<<<<
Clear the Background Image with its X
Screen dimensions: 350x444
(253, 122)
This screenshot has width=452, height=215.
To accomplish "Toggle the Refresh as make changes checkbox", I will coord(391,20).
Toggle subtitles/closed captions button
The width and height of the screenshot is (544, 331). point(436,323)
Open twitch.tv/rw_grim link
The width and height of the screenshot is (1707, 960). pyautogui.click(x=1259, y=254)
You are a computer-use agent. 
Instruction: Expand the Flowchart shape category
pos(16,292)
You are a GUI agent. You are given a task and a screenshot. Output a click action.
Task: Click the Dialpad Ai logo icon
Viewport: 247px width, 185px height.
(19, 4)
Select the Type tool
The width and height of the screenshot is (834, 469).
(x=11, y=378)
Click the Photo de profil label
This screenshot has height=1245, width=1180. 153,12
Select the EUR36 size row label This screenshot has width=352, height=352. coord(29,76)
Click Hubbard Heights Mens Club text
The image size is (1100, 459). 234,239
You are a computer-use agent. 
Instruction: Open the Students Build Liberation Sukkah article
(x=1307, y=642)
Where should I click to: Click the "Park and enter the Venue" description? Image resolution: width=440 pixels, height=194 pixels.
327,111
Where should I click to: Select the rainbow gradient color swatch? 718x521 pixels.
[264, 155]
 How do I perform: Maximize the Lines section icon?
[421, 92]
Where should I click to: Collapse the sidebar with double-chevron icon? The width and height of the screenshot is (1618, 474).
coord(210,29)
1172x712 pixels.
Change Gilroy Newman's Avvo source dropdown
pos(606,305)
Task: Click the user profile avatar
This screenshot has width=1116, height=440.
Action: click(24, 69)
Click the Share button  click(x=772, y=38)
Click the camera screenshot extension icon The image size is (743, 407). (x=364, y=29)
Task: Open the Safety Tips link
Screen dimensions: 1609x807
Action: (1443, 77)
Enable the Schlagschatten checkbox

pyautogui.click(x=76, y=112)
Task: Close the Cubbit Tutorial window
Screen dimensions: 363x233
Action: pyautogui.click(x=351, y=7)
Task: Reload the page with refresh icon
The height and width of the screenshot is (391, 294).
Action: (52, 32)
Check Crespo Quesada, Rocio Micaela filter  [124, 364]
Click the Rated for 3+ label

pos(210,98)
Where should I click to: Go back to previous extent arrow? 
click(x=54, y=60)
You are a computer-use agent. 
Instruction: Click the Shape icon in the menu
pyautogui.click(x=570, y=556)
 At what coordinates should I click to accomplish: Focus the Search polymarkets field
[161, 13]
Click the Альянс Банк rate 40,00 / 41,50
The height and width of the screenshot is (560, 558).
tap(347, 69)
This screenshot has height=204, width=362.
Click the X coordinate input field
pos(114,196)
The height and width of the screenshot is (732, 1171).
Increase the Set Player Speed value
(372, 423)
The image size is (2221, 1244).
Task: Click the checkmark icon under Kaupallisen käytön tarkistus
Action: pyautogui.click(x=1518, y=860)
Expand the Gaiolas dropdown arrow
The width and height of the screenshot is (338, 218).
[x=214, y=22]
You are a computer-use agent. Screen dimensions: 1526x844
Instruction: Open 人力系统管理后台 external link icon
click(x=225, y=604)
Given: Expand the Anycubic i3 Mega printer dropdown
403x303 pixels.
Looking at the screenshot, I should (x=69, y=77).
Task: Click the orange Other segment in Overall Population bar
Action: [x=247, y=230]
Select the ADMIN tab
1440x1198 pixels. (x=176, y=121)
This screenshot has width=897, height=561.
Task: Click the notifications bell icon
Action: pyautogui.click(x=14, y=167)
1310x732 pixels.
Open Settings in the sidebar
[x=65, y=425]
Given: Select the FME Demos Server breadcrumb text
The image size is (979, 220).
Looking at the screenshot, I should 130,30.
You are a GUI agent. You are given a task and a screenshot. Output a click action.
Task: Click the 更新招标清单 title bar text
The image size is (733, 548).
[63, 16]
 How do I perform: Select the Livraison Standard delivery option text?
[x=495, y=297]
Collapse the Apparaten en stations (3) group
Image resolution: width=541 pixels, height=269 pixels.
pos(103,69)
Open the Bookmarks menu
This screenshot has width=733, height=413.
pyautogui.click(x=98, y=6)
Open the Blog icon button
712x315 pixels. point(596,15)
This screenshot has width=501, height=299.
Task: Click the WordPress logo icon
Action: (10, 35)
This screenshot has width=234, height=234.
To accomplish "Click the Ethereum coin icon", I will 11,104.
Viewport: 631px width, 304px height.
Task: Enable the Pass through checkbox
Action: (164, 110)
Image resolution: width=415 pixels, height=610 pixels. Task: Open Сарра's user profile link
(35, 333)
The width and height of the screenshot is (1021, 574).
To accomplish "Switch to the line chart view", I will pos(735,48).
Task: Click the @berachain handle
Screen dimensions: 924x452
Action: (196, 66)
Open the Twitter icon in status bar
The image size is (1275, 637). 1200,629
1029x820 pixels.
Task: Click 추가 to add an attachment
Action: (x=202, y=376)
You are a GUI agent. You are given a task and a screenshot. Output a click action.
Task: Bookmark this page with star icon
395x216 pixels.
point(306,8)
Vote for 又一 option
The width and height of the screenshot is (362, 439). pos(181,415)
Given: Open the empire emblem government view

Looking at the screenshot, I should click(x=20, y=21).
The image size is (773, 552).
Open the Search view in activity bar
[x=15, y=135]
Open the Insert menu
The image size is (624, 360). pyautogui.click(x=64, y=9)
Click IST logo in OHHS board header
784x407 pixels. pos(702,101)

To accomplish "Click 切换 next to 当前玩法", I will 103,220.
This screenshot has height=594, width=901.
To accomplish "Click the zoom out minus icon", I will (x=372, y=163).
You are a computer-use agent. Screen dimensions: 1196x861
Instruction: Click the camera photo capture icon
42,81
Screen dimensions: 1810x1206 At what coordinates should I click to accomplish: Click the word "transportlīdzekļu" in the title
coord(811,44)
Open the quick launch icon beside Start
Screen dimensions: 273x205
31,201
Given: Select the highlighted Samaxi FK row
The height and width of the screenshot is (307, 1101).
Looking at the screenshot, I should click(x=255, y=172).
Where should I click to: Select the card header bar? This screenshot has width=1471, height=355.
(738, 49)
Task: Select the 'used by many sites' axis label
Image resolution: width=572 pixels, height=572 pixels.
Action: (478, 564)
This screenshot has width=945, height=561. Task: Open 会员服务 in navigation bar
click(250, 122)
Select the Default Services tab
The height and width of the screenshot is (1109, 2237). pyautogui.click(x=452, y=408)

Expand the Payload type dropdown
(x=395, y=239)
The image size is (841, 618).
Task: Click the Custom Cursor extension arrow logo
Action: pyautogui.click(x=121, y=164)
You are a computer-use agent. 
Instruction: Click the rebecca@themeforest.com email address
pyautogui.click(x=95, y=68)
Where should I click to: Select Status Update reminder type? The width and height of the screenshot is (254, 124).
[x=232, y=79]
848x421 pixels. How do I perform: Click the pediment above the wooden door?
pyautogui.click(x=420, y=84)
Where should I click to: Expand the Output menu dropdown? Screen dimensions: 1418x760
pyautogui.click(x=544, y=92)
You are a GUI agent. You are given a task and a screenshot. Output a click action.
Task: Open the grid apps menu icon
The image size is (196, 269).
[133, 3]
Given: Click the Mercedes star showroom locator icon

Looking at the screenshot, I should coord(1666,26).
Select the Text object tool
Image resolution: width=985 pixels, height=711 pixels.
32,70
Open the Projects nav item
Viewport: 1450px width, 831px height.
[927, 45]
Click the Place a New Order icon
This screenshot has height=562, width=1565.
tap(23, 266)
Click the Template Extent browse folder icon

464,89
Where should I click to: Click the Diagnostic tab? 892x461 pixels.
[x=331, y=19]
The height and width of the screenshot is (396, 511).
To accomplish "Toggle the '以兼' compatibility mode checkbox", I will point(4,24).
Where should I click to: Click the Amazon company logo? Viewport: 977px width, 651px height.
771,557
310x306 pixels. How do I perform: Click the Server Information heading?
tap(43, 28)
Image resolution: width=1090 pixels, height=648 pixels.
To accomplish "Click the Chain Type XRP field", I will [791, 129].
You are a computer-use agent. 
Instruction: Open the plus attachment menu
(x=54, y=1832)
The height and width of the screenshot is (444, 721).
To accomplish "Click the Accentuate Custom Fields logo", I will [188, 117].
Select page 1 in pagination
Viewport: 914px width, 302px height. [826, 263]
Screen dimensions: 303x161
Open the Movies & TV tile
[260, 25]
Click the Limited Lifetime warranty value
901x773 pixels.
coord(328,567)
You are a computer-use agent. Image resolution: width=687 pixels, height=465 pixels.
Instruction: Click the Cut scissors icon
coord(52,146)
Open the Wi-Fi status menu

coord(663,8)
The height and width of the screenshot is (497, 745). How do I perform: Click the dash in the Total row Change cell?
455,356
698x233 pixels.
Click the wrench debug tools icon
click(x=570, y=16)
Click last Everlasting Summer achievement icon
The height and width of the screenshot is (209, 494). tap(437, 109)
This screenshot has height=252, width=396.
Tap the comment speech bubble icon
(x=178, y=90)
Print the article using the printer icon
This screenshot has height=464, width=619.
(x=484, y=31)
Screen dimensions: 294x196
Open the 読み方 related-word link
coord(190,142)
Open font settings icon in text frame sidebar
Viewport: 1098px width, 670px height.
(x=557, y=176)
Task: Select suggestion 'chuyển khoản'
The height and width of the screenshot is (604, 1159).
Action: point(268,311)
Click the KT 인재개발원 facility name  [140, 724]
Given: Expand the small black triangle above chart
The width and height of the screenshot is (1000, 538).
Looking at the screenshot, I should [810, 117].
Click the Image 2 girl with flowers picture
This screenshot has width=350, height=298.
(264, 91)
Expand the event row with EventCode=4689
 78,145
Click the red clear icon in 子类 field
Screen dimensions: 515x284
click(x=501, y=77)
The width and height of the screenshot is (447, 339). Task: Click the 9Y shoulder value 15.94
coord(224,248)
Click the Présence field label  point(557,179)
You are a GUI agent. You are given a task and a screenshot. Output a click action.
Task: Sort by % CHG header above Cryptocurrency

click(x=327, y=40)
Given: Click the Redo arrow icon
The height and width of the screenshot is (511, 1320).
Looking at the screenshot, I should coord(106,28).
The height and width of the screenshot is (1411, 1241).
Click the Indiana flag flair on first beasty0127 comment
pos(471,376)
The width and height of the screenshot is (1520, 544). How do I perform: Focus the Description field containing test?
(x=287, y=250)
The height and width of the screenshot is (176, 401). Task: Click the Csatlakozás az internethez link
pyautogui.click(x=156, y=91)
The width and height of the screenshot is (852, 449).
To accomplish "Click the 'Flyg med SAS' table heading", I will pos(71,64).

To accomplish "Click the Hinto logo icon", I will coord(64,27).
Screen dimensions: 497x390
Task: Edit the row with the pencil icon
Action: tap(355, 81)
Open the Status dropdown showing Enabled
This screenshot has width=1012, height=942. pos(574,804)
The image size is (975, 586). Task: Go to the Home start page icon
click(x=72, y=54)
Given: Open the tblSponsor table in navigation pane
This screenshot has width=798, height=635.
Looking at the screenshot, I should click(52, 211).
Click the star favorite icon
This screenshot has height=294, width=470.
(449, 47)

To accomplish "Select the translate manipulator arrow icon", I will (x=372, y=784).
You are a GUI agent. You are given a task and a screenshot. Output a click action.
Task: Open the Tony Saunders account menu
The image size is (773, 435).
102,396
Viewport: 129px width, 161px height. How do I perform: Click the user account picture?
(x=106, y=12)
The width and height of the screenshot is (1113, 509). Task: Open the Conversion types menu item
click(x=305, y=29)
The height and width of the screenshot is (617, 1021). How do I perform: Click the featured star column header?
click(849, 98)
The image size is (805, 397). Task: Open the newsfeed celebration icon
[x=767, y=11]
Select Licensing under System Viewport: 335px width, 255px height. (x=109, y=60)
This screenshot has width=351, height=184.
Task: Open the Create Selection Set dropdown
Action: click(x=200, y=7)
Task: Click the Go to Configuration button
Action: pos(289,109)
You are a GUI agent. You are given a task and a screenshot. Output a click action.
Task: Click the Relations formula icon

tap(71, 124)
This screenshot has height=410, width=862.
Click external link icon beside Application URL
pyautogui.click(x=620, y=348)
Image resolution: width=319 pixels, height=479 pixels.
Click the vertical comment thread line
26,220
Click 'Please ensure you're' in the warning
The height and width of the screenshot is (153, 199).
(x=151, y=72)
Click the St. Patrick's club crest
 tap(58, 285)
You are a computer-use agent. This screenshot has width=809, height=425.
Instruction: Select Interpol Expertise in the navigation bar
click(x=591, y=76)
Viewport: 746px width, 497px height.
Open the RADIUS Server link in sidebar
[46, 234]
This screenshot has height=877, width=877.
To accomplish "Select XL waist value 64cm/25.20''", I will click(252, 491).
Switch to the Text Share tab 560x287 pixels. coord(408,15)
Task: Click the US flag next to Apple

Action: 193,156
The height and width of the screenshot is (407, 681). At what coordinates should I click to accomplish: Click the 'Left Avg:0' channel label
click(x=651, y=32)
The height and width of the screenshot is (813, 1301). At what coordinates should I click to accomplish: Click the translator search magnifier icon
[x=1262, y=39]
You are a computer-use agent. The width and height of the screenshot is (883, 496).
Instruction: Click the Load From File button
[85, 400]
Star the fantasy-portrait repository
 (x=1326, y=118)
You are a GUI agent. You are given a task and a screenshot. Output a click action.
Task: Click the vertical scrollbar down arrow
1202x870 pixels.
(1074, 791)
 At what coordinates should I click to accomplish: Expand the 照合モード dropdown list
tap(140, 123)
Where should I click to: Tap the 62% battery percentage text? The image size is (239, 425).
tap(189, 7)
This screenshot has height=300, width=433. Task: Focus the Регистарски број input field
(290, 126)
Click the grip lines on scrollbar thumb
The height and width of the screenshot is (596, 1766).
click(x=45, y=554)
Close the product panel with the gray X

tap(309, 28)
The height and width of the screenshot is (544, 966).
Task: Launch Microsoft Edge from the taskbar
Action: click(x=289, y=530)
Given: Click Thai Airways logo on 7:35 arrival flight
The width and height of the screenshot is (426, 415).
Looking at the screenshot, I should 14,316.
>>>>
TASK BRIEF :: Please copy out the listing above word for word, starting at the line that contains "Given: Expand the Anycubic" and ending at the line that contains "Action: (x=202, y=376)", both included.

TASK RESULT ::
Given: Expand the Anycubic i3 Mega printer dropdown
403x303 pixels.
Looking at the screenshot, I should (x=69, y=77).
Task: Click the orange Other segment in Overall Population bar
Action: [x=247, y=230]
Select the ADMIN tab
1440x1198 pixels. (x=176, y=121)
This screenshot has width=897, height=561.
Task: Click the notifications bell icon
Action: pyautogui.click(x=14, y=167)
1310x732 pixels.
Open Settings in the sidebar
[x=65, y=425]
Given: Select the FME Demos Server breadcrumb text
The image size is (979, 220).
Looking at the screenshot, I should 130,30.
You are a GUI agent. You are given a task and a screenshot. Output a click action.
Task: Click the 更新招标清单 title bar text
The image size is (733, 548).
[63, 16]
 How do I perform: Select the Livraison Standard delivery option text?
[x=495, y=297]
Collapse the Apparaten en stations (3) group
Image resolution: width=541 pixels, height=269 pixels.
pos(103,69)
Open the Bookmarks menu
This screenshot has width=733, height=413.
pyautogui.click(x=98, y=6)
Open the Blog icon button
712x315 pixels. point(596,15)
This screenshot has width=501, height=299.
Task: Click the WordPress logo icon
Action: (10, 35)
This screenshot has width=234, height=234.
To accomplish "Click the Ethereum coin icon", I will 11,104.
Viewport: 631px width, 304px height.
Task: Enable the Pass through checkbox
Action: (164, 110)
Image resolution: width=415 pixels, height=610 pixels. Task: Open Сарра's user profile link
(35, 333)
The width and height of the screenshot is (1021, 574).
To accomplish "Switch to the line chart view", I will pos(735,48).
Task: Click the @berachain handle
Screen dimensions: 924x452
Action: (196, 66)
Open the Twitter icon in status bar
The image size is (1275, 637). 1200,629
1029x820 pixels.
Task: Click 추가 to add an attachment
Action: (x=202, y=376)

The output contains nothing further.